Principles of estoppel apply in bankruptcy proceedings. Grogan v. Garner, 498 U.S. 279, 284 n.11, 111 S.Ct. 654, 112 L.Ed.2d 755 (1991). Thus, to determine the preclusive effect a prior state court judgment would have on the present federal action, the court must apply the law of preclusion of the state in which the prior judgment was rendered. Migra v. Warren City School District Board of Educ., 465 U.S. 75, 81, 104 S.Ct. 892, 79 L.Ed.2d 56 (1984). Here, state law prevents attacks by Defendant-Debtor on the judgment in favor of Danberry Co.

In Ohio, the doctrine of res judicata encompasses the two related concepts of claim preclusion and issue preclusion. State ex rel. Davis v. Pub. Emp. Ret. Bd., 120 Ohio St. 3d. 386, 392, 899 N.E.2d 975, 981 (2008).

"Claim preclusion prevents subsequent actions, by the same parties or their privies, based on any claim arising out of a transaction that was the subject matter of a previous action." Grava v. Parkman Twp., 73 Ohio St.3d 379, 382, 653 N.E.2d 226, 229 (1995). Claim preclusion also bars subsequent actions whose claims "could have been litigated in the previous suit." Id.

In contrast, issue preclusion, or "collateral estoppel," prevents the "relitigation of any fact or point that was determined by a court of competent jurisdiction in a previous action between the same parties or their privies," even if the causes of action differ. Id. Issue preclusion applies when a fact or issue "(1) was actually and directly litigated in the prior action; (2) was passed upon and determined by a court of competent jurisdiction; and (3) when the party against whom [issue preclusion] is asserted was a party in privity with a party to the prior action." Thompson v. Wing, 70 Ohio St.3d 176, 183, 637 N.E.2d 917, 923 (1994); see also, Lundeen v. Wells Fargo Bank, N.A., 2023 WL 4847686, 2023 U.S. Dist. LEXIS 131402 (N.D. Ohio July 28, 2023); Hall v. Davis, 2023 WL 2734690, 2023 U.S. Dist. LEXIS 57547 (N.D. Ohio March 31, 2023).

As the court in Thompson v. Wing further stated: "We have previously held that a person is in privity with another if he or she 'succeeds to an estate or an interest formerly held by another.'" 70 Ohio St.3d at 184, 637 N.E.2d at 923. Here, Defendant-Debtor is the same party who was the defendant in the state court litigation, and the 858 Revocable Living Trust is in privity with her, under Thompson v.

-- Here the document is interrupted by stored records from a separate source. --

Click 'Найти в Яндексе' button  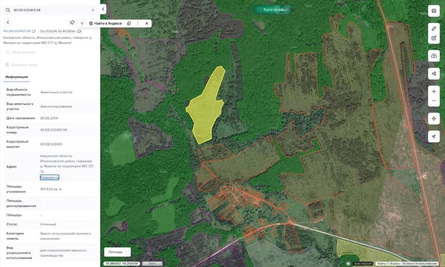pyautogui.click(x=105, y=23)
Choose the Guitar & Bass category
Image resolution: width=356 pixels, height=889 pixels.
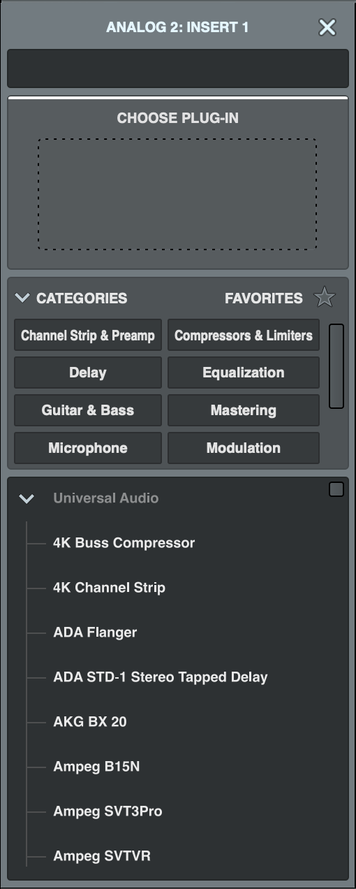(x=88, y=410)
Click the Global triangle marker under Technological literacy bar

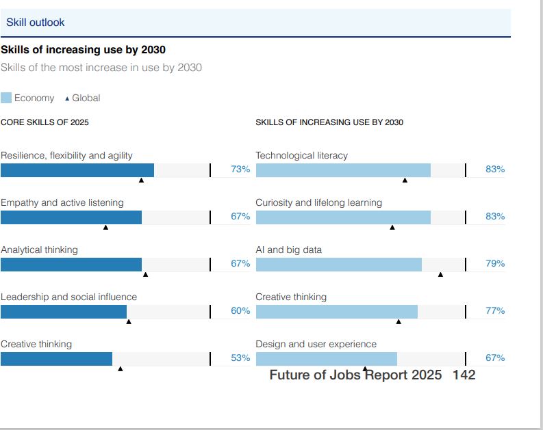[x=405, y=180]
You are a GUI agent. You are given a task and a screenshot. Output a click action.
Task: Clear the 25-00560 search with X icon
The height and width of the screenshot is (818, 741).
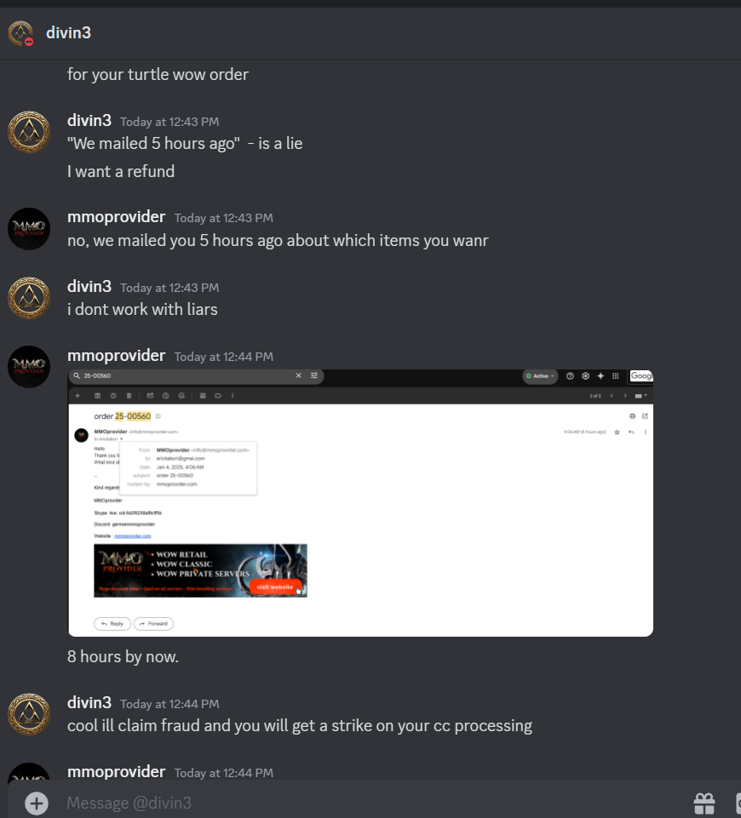(x=298, y=375)
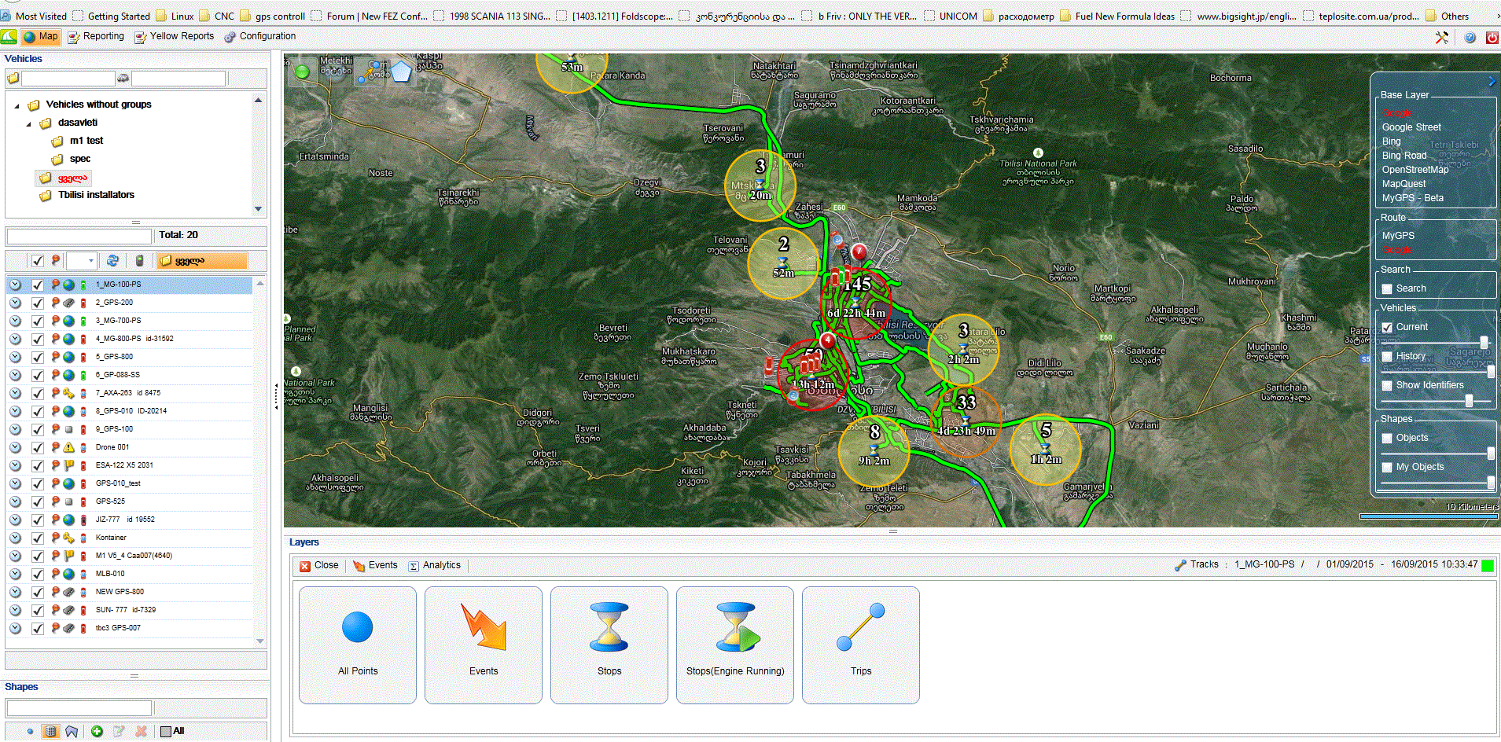1501x742 pixels.
Task: Open the Configuration tab
Action: 260,36
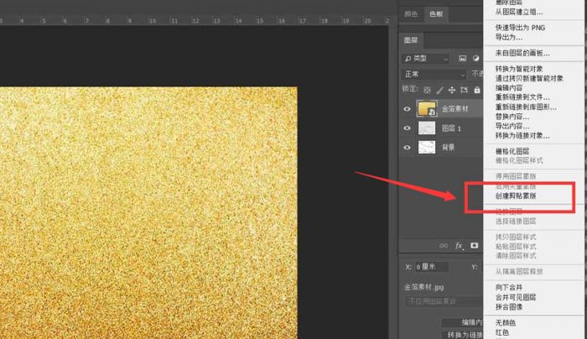
Task: Switch to the 颜色 panel tab
Action: coord(411,14)
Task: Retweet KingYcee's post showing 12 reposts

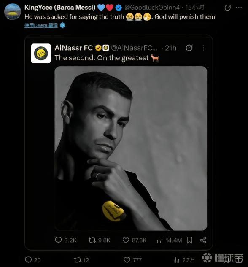Action: pyautogui.click(x=78, y=260)
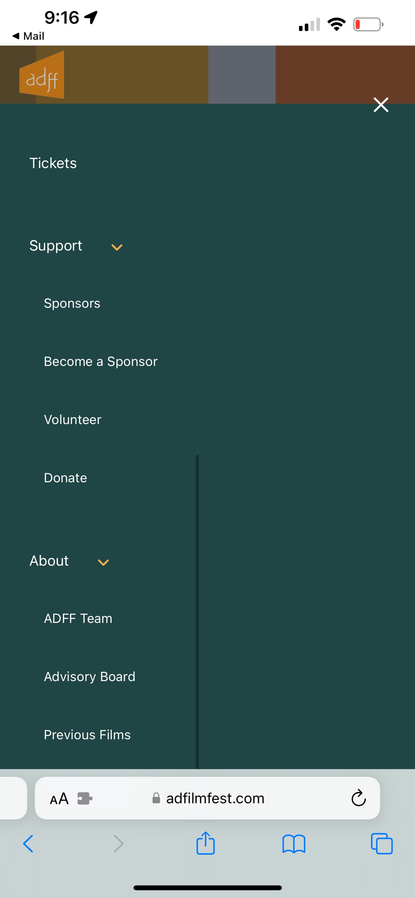Screen dimensions: 415x898
Task: Open Safari bookmarks book icon
Action: pyautogui.click(x=294, y=844)
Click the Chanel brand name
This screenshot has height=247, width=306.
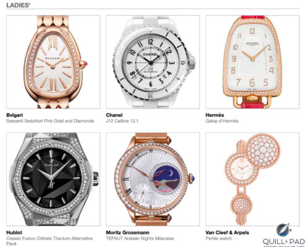(114, 115)
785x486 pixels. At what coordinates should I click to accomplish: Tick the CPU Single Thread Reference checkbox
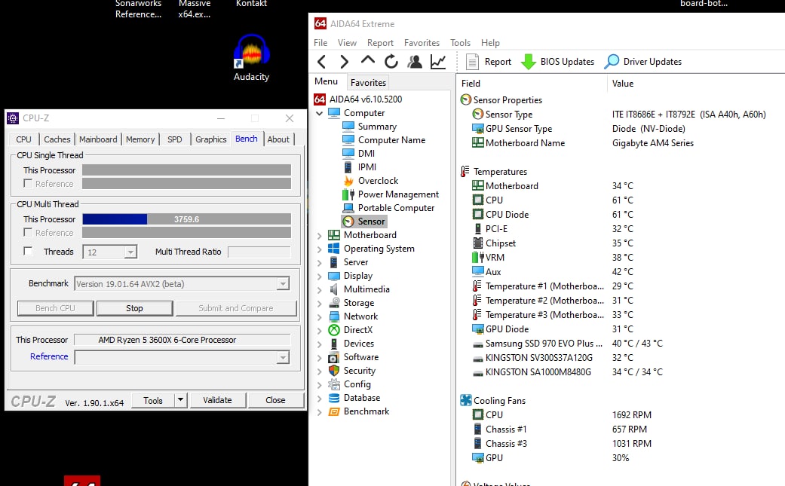point(28,184)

Wing.

In the Motion for Reconsideration, the Defendant-Debtor asserts that the court should reconsider its decision.

Rule 59(e) allows a litigant to file a "motion to alter or amend a judgment." Banister v. Davis, 590 U.S. ___, 140 S.Ct. 1698, 1703, 207 L.Ed.2d 58 (2020). "Bankruptcy Rule 9023 makes Rule 59 of the Federal Rules of Civil Procedure generally applicable in bankruptcy cases." Hamerly v. Fifth Third Mortg. Co. (In re J & M Salupo Dev. Co.), 388 B.R. 795, 805 (6th Cir. BAP 2008). The Rule gives a court the chance "to rectify its own mistakes in the period immediately following" its decision. Id. (citation omitted); accord Howard v. United States, 533 F.3d 472, 475 (6th Cir. 2008).

A motion under Rule 59(e) is not to be treated as an opportunity to re-argue a case. Howard, 533 F.3d at 475 (explaining that "Rule 59(e) allows for reconsideration; it does not permit parties to effectively 're-argue a case'" (citation omitted)); Bank of Ann Arbor v. Everest Nat'l Ins. Co., 563 Fed.Appx. 473, 476 (6th Cir. 2014); Sault Ste. Marie Tribe of Chippewa Indians v. Engler, 146 F.3d 367, 374 (6th Cir.1998). The party seeking reconsideration cannot simply seek a second bite of the apple and it bears "[t]he burden of demonstrating the existence of a manifest error of fact or law." In re Nosker, 267 B.R. 555, 565 (Bankr. S.D. Ohio 2001). Altering or amending a judgment is an extraordinary remedy and should be granted sparingly with the disposition of such a motion being entrusted to the court's discretion. Hamerly v. Fifth Third Mortg. Co. (In re J & M Salupo Dev. Co.), 388 B.R. 795, 805 (6th Cir. BAP 2008).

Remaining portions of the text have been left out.